BMW X5 hybrid review
|Car type||Electric range||Fuel economy||CO2 emissions|
|Plug-in hybrid||54 miles||188-235mpg||39-41g/km|
This isn’t the first time the BMW X5 has been available as a plug-in hybrid: a few years ago, the X5 xDrive40e gave buyers up to 19 miles of electric-only running, which wasn’t enough to make it a clear-cut choice over the much cheaper diesel variant.
Now, the X5 hybrid is back in the form of the xDrive45e. It comes with a longer electric range and more power than before – a combination that helps it to give its Audi Q7, Porsche Cayenne and Volvo XC90 rivals a serious run for their money.
Unlike the old X5 PHEV, this could be the pick of the line-up. The xDrive45e is keenly priced in the middle of the range, and the extra cost compared to the xDrive30d diesel will likely be recouped by covering many journeys on electric power. Company-car drivers are also set to enjoy an ultra-low 8% Benefit-in-Kind rate from April 2020.

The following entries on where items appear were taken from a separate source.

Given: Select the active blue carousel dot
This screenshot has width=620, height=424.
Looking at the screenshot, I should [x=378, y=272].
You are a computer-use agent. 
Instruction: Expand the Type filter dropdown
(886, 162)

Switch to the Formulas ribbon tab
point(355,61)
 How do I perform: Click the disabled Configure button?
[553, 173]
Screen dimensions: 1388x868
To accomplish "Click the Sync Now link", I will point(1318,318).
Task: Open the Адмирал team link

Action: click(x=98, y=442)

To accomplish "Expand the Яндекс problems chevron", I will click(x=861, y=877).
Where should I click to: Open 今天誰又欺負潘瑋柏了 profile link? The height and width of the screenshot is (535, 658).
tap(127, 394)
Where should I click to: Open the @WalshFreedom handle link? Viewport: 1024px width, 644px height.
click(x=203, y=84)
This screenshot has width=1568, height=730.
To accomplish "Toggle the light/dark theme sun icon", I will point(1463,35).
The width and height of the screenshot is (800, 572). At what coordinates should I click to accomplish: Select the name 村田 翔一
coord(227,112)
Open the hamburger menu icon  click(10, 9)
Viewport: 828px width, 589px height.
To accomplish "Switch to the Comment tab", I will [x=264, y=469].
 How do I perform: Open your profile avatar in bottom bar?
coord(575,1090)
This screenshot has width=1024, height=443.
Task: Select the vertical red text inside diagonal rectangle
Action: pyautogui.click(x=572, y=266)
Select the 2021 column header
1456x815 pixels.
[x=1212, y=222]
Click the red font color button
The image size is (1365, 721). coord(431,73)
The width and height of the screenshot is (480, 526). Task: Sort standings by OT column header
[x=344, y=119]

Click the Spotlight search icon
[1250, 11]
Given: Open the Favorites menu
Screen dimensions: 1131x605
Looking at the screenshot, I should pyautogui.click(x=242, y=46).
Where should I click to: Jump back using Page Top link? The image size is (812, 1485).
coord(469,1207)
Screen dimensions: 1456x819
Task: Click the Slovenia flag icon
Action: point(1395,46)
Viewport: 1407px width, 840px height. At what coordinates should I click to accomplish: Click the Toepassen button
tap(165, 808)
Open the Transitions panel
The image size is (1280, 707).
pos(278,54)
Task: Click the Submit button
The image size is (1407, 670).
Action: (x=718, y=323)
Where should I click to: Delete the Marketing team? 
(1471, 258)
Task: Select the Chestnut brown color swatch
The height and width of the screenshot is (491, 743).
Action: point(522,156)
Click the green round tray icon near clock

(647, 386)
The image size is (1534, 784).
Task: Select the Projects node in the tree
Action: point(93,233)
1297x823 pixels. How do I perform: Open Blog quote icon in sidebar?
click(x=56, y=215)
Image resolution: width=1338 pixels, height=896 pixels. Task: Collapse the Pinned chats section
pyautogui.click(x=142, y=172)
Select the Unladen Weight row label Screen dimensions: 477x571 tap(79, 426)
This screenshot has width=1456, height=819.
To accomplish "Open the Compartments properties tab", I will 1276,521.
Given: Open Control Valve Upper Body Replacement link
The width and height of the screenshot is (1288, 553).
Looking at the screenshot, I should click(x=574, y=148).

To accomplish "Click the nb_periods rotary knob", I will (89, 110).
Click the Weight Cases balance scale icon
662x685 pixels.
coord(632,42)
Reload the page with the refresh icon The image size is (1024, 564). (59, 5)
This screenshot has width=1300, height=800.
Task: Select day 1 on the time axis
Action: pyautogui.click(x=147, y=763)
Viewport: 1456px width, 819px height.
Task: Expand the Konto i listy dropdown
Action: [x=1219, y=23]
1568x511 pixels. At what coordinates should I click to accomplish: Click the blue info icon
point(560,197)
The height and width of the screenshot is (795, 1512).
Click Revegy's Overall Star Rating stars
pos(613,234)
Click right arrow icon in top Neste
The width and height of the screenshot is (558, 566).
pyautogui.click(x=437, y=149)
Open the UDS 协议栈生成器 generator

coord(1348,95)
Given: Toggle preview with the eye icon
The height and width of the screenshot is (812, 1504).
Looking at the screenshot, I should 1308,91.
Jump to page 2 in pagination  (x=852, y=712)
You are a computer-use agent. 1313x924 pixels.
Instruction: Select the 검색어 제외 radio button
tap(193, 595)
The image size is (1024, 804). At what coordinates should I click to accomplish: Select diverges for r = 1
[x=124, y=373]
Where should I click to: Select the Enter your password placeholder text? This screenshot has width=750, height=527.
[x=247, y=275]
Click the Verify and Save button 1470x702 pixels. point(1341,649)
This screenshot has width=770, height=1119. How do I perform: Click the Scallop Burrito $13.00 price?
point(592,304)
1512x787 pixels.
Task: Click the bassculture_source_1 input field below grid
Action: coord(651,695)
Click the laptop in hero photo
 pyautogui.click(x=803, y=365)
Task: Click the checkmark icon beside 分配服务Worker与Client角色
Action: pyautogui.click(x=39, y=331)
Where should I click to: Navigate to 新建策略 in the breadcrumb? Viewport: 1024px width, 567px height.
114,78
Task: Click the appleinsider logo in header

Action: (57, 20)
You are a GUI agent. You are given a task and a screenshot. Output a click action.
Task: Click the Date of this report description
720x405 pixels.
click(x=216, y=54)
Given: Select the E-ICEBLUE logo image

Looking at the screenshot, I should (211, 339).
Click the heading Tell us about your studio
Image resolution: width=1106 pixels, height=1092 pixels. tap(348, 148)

Not only that, but the X5 hybrid will potentially be very cheap to run. Although you'll have to budget for expensive road tax and insurance due to its high list price, we saw real-world range of some 38 miles even in cold weather with some motorway miles covered. You'll likely see well over 40 miles in warmer months, especially if you spend a lot of time in town where electric motors are most efficient..
After that, the six-cylinder engine is far from efficient, returning around 30mpg in gentle use. That's unlikely to be a surprise to anyone buying such a big, powerful car, and given the electric running potential, there's a host of motorists who could see zero fuel costs at all for most of their journeys.
But this car is more than just a penny-pincher; it's also just as good to drive as any X5, feeling smaller and lighter than you'd expect on a twisty road. Not only that, but even on big 21-inch wheels, the standard air suspension gives it a cushy ride. Combined with excellent refinement, it's just an effortless cruiser that can also entertain if you want it to.
It also offers plenty of space for all occupants and their luggage – but note that you can't have this version with seven seats, due to the space taken up by its batteries. If you want a seven-seat electrified car, you'll have to look to the Volvo XC90 T8 or the Tesla Model X.
Of the two trim levels available on the X5, xLine makes the most sense, as its 19-inch wheels give a slightly better ride than the M Sport's 20s, but many buyers prefer the more aggressive styling of the latter model, which costs several thousand pounds more.
Overall, the X5 hybrid is a compelling package. It's extremely fast, fun to drive, usefully practical, very comfortable for five people and especially cheap to run – for company-car drivers in particular. That all goes to explain why we named it the best large plug-in hybrid model at the 2020 DrivingElectric awards, and why it features strongly in our lists of the best plug-in hybrid cars and best plug-in hybrid SUVs you can buy.